Когда мы еще только вели переговоры о постановке «Материнского поля» с худруком Театра имени Пушкина Евгением Писаревым, тот поначалу не мог понять, что получится в итоге. Балет? Нет. Современный танец? Нет. Пантомима? Нет. Это движение. Эмоция, рождающая его.
Тогда он нам дал месяц на подготовку, после мы показали отдельные сцены минут на 30-40: встреча отца с матерью, дети, вокзал. Это были какие-то ключевые моменты из повести Айтматова, фантазийные истории на тему. Руководство растрогалось, а нам предложили выпустить спектакль целиком.
– Как вы попали в Театр имени Пушкина?
– В 2009 году я работал там над хореографией спектакля М. Хемлеба «Федра» по произведениям Марины Цветаевой. История драматическая, но мне было интересно найти движения, которые бы максимально точно передавали жесткий ритм стихов. Артисты прониклись моей идеей и после премьеры периодически говорили, мол, надо бы что-то поставить еще. И вот спустя два года Володя Моташнев, который здесь играет старшего сына, звонит и просит прочесть «Материнское поле».
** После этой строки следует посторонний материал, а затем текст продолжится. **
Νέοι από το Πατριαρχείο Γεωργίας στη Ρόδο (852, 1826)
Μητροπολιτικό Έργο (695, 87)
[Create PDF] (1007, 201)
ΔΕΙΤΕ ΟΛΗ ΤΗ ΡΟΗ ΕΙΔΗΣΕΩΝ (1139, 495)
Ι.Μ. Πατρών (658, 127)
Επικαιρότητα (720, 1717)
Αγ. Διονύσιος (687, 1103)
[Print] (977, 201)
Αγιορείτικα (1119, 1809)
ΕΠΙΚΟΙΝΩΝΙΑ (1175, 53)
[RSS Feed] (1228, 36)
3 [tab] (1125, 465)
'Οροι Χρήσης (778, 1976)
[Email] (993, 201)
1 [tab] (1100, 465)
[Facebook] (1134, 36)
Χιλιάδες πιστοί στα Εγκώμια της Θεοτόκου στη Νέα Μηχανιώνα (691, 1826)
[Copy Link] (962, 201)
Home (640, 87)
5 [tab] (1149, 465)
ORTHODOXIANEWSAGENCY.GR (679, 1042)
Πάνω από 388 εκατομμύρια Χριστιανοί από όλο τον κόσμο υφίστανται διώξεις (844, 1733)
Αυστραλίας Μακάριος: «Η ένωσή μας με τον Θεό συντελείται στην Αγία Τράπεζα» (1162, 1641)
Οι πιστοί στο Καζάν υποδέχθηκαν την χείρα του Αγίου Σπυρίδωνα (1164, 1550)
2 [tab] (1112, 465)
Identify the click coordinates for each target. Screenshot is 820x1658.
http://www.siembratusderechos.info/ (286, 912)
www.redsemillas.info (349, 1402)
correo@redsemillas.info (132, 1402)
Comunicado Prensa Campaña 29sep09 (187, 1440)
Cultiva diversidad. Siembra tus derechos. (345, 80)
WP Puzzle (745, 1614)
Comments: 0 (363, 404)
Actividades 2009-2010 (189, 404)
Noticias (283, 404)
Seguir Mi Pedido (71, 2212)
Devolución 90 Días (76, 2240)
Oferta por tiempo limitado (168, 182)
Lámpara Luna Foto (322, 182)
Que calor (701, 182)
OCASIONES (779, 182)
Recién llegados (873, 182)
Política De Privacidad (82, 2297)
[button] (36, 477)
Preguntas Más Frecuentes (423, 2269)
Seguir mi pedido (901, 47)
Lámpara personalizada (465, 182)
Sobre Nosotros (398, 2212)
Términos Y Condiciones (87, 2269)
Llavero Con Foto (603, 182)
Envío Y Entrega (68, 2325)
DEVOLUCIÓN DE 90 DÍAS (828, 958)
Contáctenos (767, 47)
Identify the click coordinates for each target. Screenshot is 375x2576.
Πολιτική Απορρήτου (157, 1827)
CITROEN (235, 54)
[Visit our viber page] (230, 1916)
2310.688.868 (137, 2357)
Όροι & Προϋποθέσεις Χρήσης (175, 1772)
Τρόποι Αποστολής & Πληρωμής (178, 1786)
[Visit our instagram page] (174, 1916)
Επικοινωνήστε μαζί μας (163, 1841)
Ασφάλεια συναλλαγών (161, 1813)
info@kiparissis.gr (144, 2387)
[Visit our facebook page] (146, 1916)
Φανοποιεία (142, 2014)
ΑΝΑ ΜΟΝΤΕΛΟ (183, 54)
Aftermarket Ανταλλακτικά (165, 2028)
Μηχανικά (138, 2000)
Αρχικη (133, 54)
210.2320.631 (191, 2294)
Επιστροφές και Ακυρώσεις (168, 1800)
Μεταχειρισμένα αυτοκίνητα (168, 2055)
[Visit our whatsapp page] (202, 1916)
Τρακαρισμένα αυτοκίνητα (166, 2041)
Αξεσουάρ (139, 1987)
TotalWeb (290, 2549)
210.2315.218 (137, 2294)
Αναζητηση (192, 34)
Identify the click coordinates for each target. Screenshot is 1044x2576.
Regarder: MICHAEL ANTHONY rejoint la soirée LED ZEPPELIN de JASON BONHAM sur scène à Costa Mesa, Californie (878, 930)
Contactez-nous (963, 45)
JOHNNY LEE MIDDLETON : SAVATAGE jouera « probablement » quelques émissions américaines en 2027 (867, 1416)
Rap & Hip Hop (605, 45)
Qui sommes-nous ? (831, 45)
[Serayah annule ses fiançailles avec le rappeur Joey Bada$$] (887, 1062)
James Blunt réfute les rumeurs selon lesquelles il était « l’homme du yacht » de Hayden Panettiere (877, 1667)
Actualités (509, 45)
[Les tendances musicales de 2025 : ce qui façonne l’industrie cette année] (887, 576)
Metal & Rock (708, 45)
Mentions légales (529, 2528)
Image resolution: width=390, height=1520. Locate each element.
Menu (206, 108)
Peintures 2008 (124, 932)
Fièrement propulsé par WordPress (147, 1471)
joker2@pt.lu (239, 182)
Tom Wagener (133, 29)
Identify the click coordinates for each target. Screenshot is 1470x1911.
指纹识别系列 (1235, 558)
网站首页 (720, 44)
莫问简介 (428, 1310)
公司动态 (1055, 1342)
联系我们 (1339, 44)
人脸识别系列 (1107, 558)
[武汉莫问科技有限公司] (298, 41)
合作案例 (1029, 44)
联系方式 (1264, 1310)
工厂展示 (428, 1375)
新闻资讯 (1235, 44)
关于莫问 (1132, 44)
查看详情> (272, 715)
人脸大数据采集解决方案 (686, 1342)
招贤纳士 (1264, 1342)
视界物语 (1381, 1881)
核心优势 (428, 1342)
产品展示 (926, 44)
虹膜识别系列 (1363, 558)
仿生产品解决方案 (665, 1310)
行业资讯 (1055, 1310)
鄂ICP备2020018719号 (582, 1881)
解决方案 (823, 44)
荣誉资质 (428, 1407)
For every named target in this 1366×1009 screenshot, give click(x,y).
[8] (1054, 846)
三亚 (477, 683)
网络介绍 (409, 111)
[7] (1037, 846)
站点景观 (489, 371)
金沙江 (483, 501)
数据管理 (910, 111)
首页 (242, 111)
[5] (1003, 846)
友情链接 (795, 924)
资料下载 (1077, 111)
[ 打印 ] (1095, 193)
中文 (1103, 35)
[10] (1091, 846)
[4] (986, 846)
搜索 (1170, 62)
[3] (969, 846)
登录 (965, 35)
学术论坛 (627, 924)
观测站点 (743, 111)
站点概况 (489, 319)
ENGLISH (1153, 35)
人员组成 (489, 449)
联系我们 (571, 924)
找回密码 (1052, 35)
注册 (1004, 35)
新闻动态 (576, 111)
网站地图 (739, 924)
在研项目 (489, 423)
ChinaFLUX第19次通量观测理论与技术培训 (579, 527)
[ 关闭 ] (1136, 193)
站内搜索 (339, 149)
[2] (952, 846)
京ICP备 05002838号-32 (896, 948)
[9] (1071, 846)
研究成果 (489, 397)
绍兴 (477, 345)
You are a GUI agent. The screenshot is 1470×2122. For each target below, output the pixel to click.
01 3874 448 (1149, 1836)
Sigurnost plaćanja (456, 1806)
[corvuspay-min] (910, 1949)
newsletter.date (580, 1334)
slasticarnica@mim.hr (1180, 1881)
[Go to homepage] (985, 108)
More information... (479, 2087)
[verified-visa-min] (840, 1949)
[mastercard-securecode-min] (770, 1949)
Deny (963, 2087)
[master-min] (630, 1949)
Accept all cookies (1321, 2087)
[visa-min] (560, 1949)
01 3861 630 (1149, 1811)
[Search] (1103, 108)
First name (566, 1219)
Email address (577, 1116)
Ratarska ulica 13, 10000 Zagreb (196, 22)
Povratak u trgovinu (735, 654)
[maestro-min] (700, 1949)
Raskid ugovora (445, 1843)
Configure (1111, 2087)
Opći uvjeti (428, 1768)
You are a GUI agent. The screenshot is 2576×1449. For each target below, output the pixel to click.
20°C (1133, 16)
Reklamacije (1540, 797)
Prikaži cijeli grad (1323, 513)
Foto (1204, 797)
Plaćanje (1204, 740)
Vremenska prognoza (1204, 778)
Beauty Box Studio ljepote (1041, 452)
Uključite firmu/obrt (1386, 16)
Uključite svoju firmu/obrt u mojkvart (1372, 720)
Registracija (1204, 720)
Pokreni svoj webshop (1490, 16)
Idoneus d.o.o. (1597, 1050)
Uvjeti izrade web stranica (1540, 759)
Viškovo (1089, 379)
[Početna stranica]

Сунулся в книжные магазины – нет, не издается. Нашел в букинистическом, скупил четырехтомник Айтматова со всеми его произведениями и параллельно закачал электронную версию. Читал в самолете по пути в Пермь. Слезы прямо градом катились, и – самое интересное! – мне не было стыдно за них: пусть думают, что хотят. Материал оказался настолько сильным и так точно в меня попал, что, только я прилетел, сразу отзвонился и сказал, что хочу его поставить. Очень важно, чтобы люди это увидели, чтобы книга не исчезла.
– Вы много и часто сотрудничаете с европейскими театрами. Западный зритель иначе воспринимает пластические постановки и театр танца?
– В Европе подобных трупп намного больше, они преимущественно достаточно высокого уровня. Да и западный зритель, покупая билет на contemporary dance, понимает, что он идет смотреть. У нас, к сожалению, пока такого нет. Есть люди, которые ходят от спектакля к спектаклю, но чтобы случайно кто-то оказался на постановке contemporary dance? Это сложно себе представить.
Чуть меньше месяца назад у меня состоялась премьера в Лиепайском театре («Индулис и Ария»). С точки зрения отношения к работе мне было с чем сравнивать: в Латвии видна отдача от артистов. Они в определенный момент, может, и не совсем понимают, к какому результату идут, но заметно их желание работать.
– С кем проще – с танцовщиками или танцующими драматическими актерами?
– Я стараюсь выбить из последних танец. Если честно, я его вообще не очень люблю: у нас стерлось понятие танца, за него уже принимают все, что угодно. Он перешел в разряд развлекательного жанра, но ведь не всегда таковым был. Поэтому, когда драматические артисты вдруг начинают танцевать, всегда хочется их стукнуть. Я же пытаюсь выстраивать постановку таким образом, чтобы получился монолог или диалог в движении.
– Как бы вы объяснили суть танца?
– Это состояние души. Сольный танец – высказывание, которое может быть негативным или позитивным в зависимости от настроения, но это всегда открытая эмоция. Дуэтный – взаимоотношения людей друг с другом: мужчины и женщины, мужчины и мужчины, женщины и женщины, отца и сына, матери и ребенка. Массовый танец – это праздник.